**Exercise:** Each entry must be output exactly as it appears.

:::

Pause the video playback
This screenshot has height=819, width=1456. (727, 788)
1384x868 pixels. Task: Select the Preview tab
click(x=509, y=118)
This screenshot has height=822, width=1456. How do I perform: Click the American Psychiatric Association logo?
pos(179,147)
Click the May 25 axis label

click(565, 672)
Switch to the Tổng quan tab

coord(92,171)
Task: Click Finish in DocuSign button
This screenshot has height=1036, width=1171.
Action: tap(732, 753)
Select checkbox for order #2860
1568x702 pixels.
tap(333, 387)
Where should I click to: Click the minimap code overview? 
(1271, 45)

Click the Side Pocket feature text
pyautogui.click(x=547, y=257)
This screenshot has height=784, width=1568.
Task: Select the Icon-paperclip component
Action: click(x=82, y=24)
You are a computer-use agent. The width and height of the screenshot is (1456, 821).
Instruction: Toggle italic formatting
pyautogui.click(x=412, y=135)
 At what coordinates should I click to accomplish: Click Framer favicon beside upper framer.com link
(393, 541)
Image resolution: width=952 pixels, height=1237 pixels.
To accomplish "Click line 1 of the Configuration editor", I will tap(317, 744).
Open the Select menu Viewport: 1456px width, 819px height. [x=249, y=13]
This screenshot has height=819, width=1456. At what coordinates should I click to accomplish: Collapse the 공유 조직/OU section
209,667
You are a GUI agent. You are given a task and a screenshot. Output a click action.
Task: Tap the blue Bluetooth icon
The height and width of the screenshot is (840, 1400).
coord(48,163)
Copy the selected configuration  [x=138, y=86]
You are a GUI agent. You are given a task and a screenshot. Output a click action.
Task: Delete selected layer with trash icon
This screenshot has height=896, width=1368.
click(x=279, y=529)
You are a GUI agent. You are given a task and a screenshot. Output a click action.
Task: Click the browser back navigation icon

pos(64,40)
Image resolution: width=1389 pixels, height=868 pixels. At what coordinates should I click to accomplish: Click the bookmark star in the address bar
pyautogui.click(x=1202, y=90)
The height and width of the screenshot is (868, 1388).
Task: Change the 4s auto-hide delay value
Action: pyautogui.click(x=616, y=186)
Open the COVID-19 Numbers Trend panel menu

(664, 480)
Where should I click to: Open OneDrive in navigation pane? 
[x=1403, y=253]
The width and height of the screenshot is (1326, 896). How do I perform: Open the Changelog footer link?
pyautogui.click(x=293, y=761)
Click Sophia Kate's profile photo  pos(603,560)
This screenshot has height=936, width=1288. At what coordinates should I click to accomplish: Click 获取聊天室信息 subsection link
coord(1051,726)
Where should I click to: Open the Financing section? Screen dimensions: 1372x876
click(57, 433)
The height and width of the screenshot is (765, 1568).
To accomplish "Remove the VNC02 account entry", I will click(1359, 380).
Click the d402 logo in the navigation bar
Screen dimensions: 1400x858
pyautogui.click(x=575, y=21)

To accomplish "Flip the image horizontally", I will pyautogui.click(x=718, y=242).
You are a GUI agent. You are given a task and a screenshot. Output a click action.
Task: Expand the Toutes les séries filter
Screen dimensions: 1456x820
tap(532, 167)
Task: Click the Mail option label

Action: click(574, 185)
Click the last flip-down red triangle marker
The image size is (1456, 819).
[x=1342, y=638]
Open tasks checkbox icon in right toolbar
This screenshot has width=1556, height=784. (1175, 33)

:::

**Task response:**
Pause the video playback
This screenshot has height=819, width=1456. (727, 788)
1384x868 pixels. Task: Select the Preview tab
click(x=509, y=118)
This screenshot has height=822, width=1456. How do I perform: Click the American Psychiatric Association logo?
pos(179,147)
Click the May 25 axis label

click(565, 672)
Switch to the Tổng quan tab

coord(92,171)
Task: Click Finish in DocuSign button
This screenshot has height=1036, width=1171.
Action: tap(732, 753)
Select checkbox for order #2860
1568x702 pixels.
tap(333, 387)
Where should I click to: Click the minimap code overview? 
(1271, 45)

Click the Side Pocket feature text
pyautogui.click(x=547, y=257)
This screenshot has height=784, width=1568.
Task: Select the Icon-paperclip component
Action: click(x=82, y=24)
You are a computer-use agent. The width and height of the screenshot is (1456, 821).
Instruction: Toggle italic formatting
pyautogui.click(x=412, y=135)
 At what coordinates should I click to accomplish: Click Framer favicon beside upper framer.com link
(393, 541)
Image resolution: width=952 pixels, height=1237 pixels.
To accomplish "Click line 1 of the Configuration editor", I will tap(317, 744).
Open the Select menu Viewport: 1456px width, 819px height. [x=249, y=13]
This screenshot has height=819, width=1456. At what coordinates should I click to accomplish: Collapse the 공유 조직/OU section
209,667
You are a GUI agent. You are given a task and a screenshot. Output a click action.
Task: Tap the blue Bluetooth icon
The height and width of the screenshot is (840, 1400).
coord(48,163)
Copy the selected configuration  [x=138, y=86]
You are a GUI agent. You are given a task and a screenshot. Output a click action.
Task: Delete selected layer with trash icon
This screenshot has height=896, width=1368.
click(x=279, y=529)
You are a GUI agent. You are given a task and a screenshot. Output a click action.
Task: Click the browser back navigation icon

pos(64,40)
Image resolution: width=1389 pixels, height=868 pixels. At what coordinates should I click to accomplish: Click the bookmark star in the address bar
pyautogui.click(x=1202, y=90)
The height and width of the screenshot is (868, 1388).
Task: Change the 4s auto-hide delay value
Action: pyautogui.click(x=616, y=186)
Open the COVID-19 Numbers Trend panel menu

(664, 480)
Where should I click to: Open OneDrive in navigation pane? 
[x=1403, y=253]
The width and height of the screenshot is (1326, 896). How do I perform: Open the Changelog footer link?
pyautogui.click(x=293, y=761)
Click Sophia Kate's profile photo  pos(603,560)
This screenshot has height=936, width=1288. At what coordinates should I click to accomplish: Click 获取聊天室信息 subsection link
coord(1051,726)
Where should I click to: Open the Financing section? Screen dimensions: 1372x876
click(57, 433)
The height and width of the screenshot is (765, 1568).
To accomplish "Remove the VNC02 account entry", I will click(1359, 380).
Click the d402 logo in the navigation bar
Screen dimensions: 1400x858
pyautogui.click(x=575, y=21)

To accomplish "Flip the image horizontally", I will pyautogui.click(x=718, y=242).
You are a GUI agent. You are given a task and a screenshot. Output a click action.
Task: Expand the Toutes les séries filter
Screen dimensions: 1456x820
tap(532, 167)
Task: Click the Mail option label

Action: click(574, 185)
Click the last flip-down red triangle marker
The image size is (1456, 819).
[x=1342, y=638]
Open tasks checkbox icon in right toolbar
This screenshot has width=1556, height=784. (1175, 33)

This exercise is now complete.